EvidentSolutions / elasticsearch-analysis-voikko

Finnish language analysis for Elasticsearch using Voikko
Apache License 2.0
7 stars 7 forks source link
elasticsearch finnish-language-analysis voikko-analysis

DEPRECATED

This plugin has been superceded by elasticsearch-analysis-raudikko, which is fully compatible with this plugin, but does not need native libraries, special permissions and extra configuration to install. It is also about two times faster than this plugin.

Voikko Analysis for Elasticsearch

The Voikko Analysis plugin provides Finnish language analysis using Voikko.

Supported versions

Plugin version Elasticsearch version
0.6.0 7.3.2
0.5.0 5.1.1
0.4.0 2.2.1
0.3.0 1.5.2

If you are not installing the latest version, follow the links in the table to see installation instructions for the old version.

Installing

Installing Voikko

The plugin needs libvoikko shared library to work.
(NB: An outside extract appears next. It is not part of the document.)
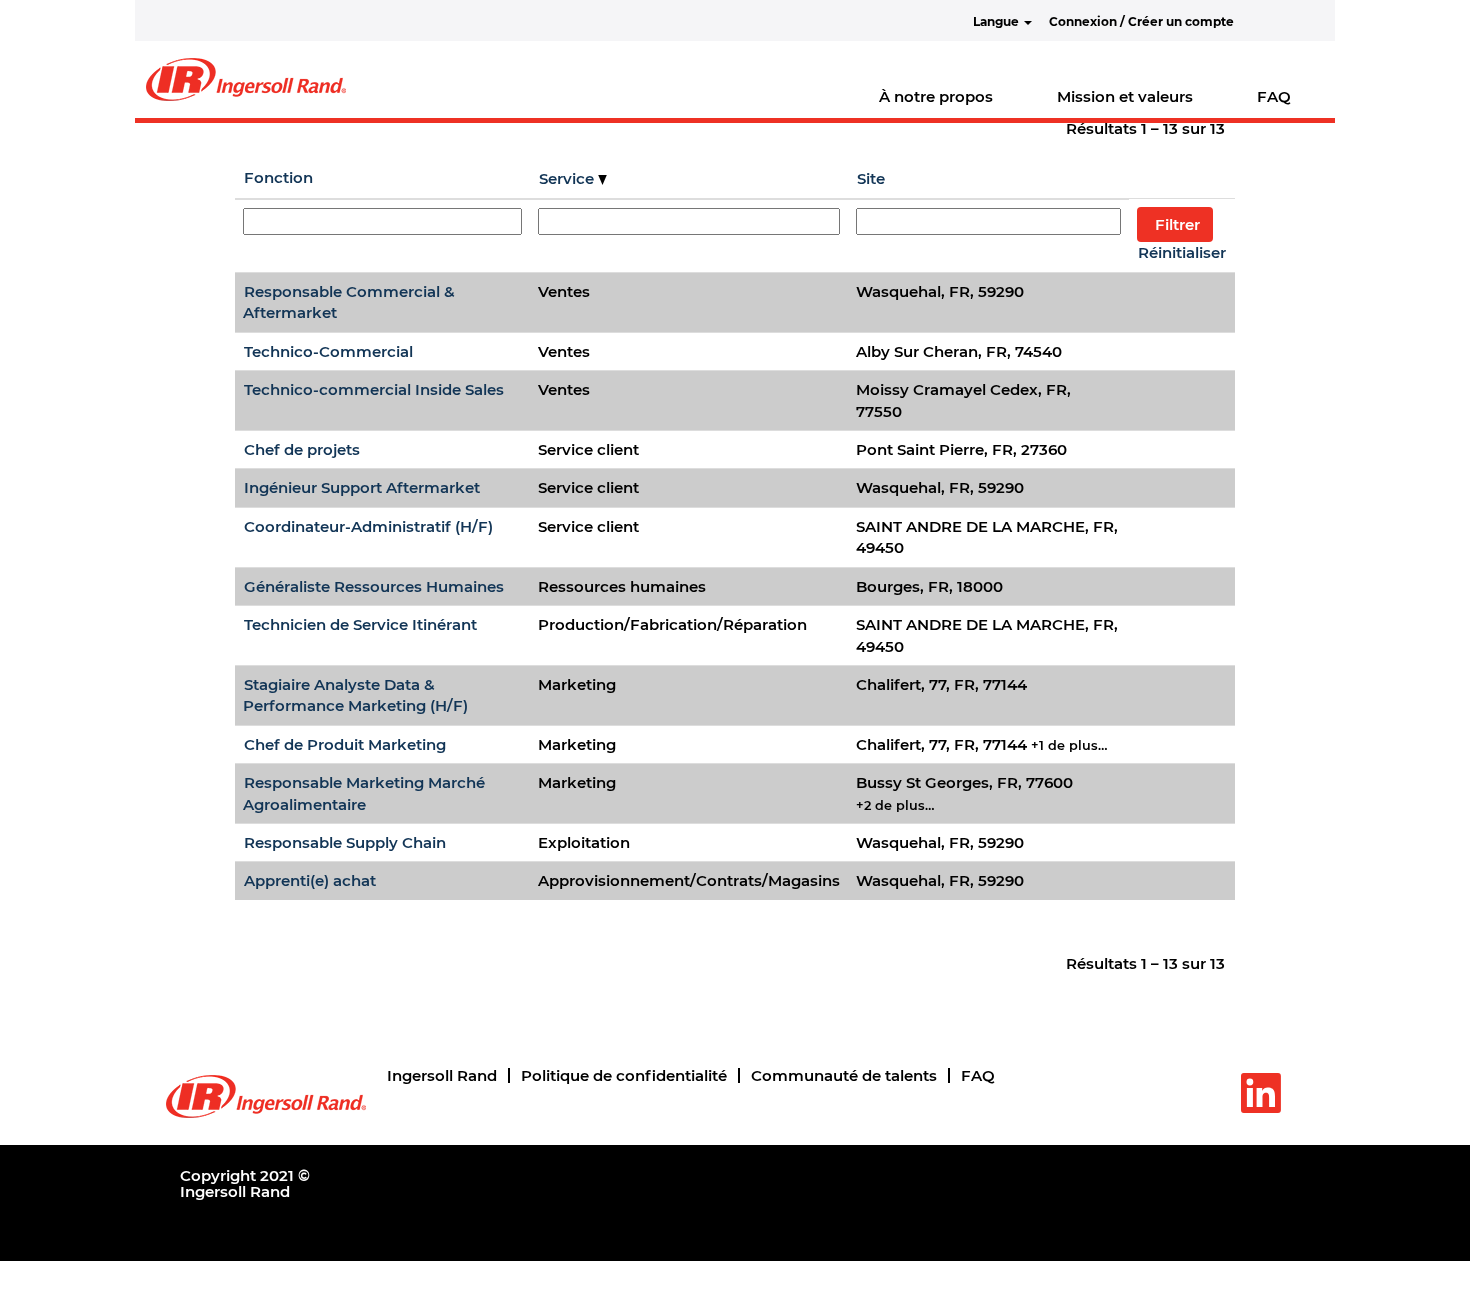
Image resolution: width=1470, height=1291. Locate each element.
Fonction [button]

Details of installing the library varies based on operating system. In Debian based systems apt-get install libvoikko1 should work.

Next, you'll need to download morpho dictionary (for libvoikko version 4.0+, use morpho dict v5 instead). Unzip this into Voikko's dictionary directory (e.g. /usr/lib/voikko in Debian) or into a directory you specify with dictionaryPath configuration property.

Installing the plugin

Finally, to install the plugin, run:

bin/elasticsearch-plugin install https://github.com/EvidentSolutions/elasticsearch-analysis-voikko/releases/download/v0.6.0/elasticsearch-analysis-voikko-0.6.0.zip

Security policy

Elasticsearch ships with a pretty restrictive security policy. Plugins can specify the permissions that they need in plugin-security.policy. However, elasticsearch-analysis-voikko uses JNA library which is already distributed with Elasticsearch and therefore can't be included in the plugin zip. This means that the security policy bundled with the plugin will not apply to JNA, yet it should be able to load libvoikko from the system.

Therefore you need to create a custom security policy, granting Elasticsearch itself the permission to load libvoikko:

grant {
  permission java.io.FilePermission "<<ALL FILES>>", "read";
  permission java.lang.reflect.ReflectPermission "newProxyInPackage.org.puimula.libvoikko";
};

(You don't really need to grant read access to <<ALL FILES>>, you can pass the location of libvoikko instead.)

Save this as custom-elasticsearch.policy and tell Elasticsearch to load it:

export ES_JAVA_OPTS=-Djava.security.policy=file:/path/to/custom-elasticsearch.policy

Verify installation

After installing the plugin, you can quickly verify that it works by executing:

curl -XGET 'localhost:9200/_analyze' -d '
{
  "tokenizer" : "finnish",
  "filter" : [{"type": "voikko", "libraryPath": "/directory/of/libvoikko", "dictionaryPath": "/directory/of/voikko/dictionaries"}],
  "text" : "Testataan voikon analyysiä tällä tavalla yksinkertaisesti."
}'

If this works without error messages, you can proceed to configure the plugin index.

Configuring

Include finnish tokenizer and voikko filter in your analyzer, for example:

{
  "index": {
    "analysis": {
      "analyzer": {
        "default": {
          "tokenizer": "finnish",
          "filter": ["lowercase", "voikkoFilter"]
        }
      },
      "filter": {
        "voikkoFilter": {
          "type": "voikko"
        }
      }
    }
  }
}

You can use the following filter options to customize the behaviour of the filter:

Parameter Default value Description
language fi_FI Language to use
dictionaryPath system dependent path to voikko dictionaries
analyzeAll false Use all analysis possibilities or just the first
minimumWordSize 3 minimum length of words to analyze
maximumWordSize 100 maximum length of words to analyze
libraryPath system dependent path to directory containing libvoikko
poolMaxSize 10 maximum amount of Voikko-instances to pool
analysisCacheSize 1024 number of analysis results to cache

Development

To run the tests, you need to specify voikko.home system property which should point to a directory containing libvoikko shared library and subdirectory dicts which contains the morpho dictionary.

License

This library is released under the Apache License, Version 2.0.